If you're looking for a reason to cheer, Husker fans, let's hear it for Jeff Kinney and his blocking convoy on this four-yard touchdown. LAWRENCE ROBINSON/THE WORLD-HERALD


Nebraska Earns Vital Big 8 Win; Blackshirts Star

LINCOLN — Nebraska's football team played with a swagger Saturday, trounced Colorado 20-7 and firmly estalished itself as a Big Eight title contender.

In the process, Bob Devaney won a coaching gamble with Eddie Crowder before a highly responsive turnout of 67,084, third-largest assemblage in Memorial Stadium history.

The Cornhusker headmaster benched the Big Eight's No. 2 man in total offense, Jerry Tagge, and put his chips on sophomore Van Brownson.

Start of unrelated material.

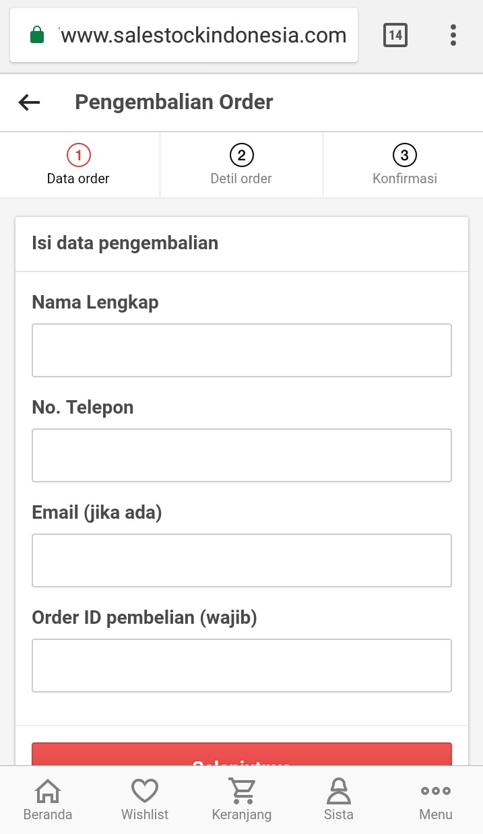Open the browser tab switcher showing 14
Screen dimensions: 483x834
(x=395, y=35)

The confident kid from Shenandoah, Ia., responded by directing two touchdown thrusts. He completed eight of 17 passes for 117 yards and contributed several runs of significance.

Crowder's gamble was to employ record-breaking tailback Bobby Anderson mainly as a decoy the first half. But the Buffaloes fell behind, 10-7, during that span, and Nebraska's defensive Blackshirts kept the All-American candidate under control when he tried to spark a comeback in the second half.

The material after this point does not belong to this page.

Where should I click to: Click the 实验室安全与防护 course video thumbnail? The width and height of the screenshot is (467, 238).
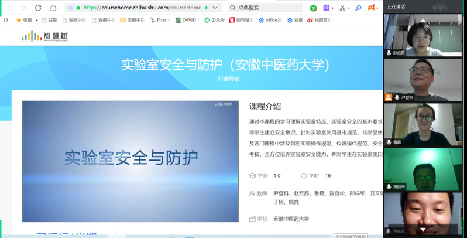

Anderson was held to a net of 42 yards in a dozen carries. His previous low since being switched from quarterback was 121 yards against Iowa State.

Meanwhile, Husker co-captain Dana Stephenson was turning in a blistering game-breaking performance that should earn him Big Eight Back-of-the-Week recognition.

The senior cornerback out of Lincoln Pius X High School intercepted a pass by quarterback Jim Bratten to set up the go-ahead touchdown in the second quarter. He intercepted another toss by Bratten as a prelude to an insurance touchdown in the third quarter.

And before the fun was over on this gray, chilly afternoon, Stephenson made yet another interception to thwart Colorado's last frantic bid.

Nebraska's defense was, in a carefully considered word, tremendous. It was a job that may give rise to a new slogan: Blackshirt Is Beautiful.

No. 99 for Devaney

Here are a few of the defensive highlights that bottled up Colorado after Nebraska had moved to a 20-7 lead with 5:33 remaining in the third period.

Ken Geddes led a fourth-down stop of the Buffs at the N.U. four-yard line. Sherwin Jarmon recovered a Bratten fumble on the Colorado 22. Adrian Fiala intercepted a Paul Arendt pass and returned it a couple of yards to the visitors' 48. And then the final theft by Stephenson.

Nebraska's finest game of the season produced the 99th triumph of Devaney's head coaching career and earned a share of the Big Eight lead — with Iowa State, Kansas State and Oklahoma remaining on the schedule.

The Cornhuskers are 5-2 overall and 3-1 in the conference. As results the past two Saturdays have indicated, the championship is there for the plucking.

It can now be regarded as an oddity that Colorado was able to take the opening kickoff and blast 77 yards for a touchdown. Nebraska, it appeared, might be in for a most dreary day.

Rogers Sets Mark

The big offensive line was detonating awesome holes as Bratten capered effectively on option runs, fullback Ward Walsh shoed great power, and Anderson constantly worried the N.U. defense.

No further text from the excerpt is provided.